▸ **Work to be completed**
Retype the listing that follows, exactly as written.

[Start of section]

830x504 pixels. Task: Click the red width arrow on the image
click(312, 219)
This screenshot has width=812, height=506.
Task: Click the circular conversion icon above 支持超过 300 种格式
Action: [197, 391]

[End of section]

▸ **Expected output**
830x504 pixels. Task: Click the red width arrow on the image
click(312, 219)
This screenshot has width=812, height=506.
Task: Click the circular conversion icon above 支持超过 300 种格式
Action: [197, 391]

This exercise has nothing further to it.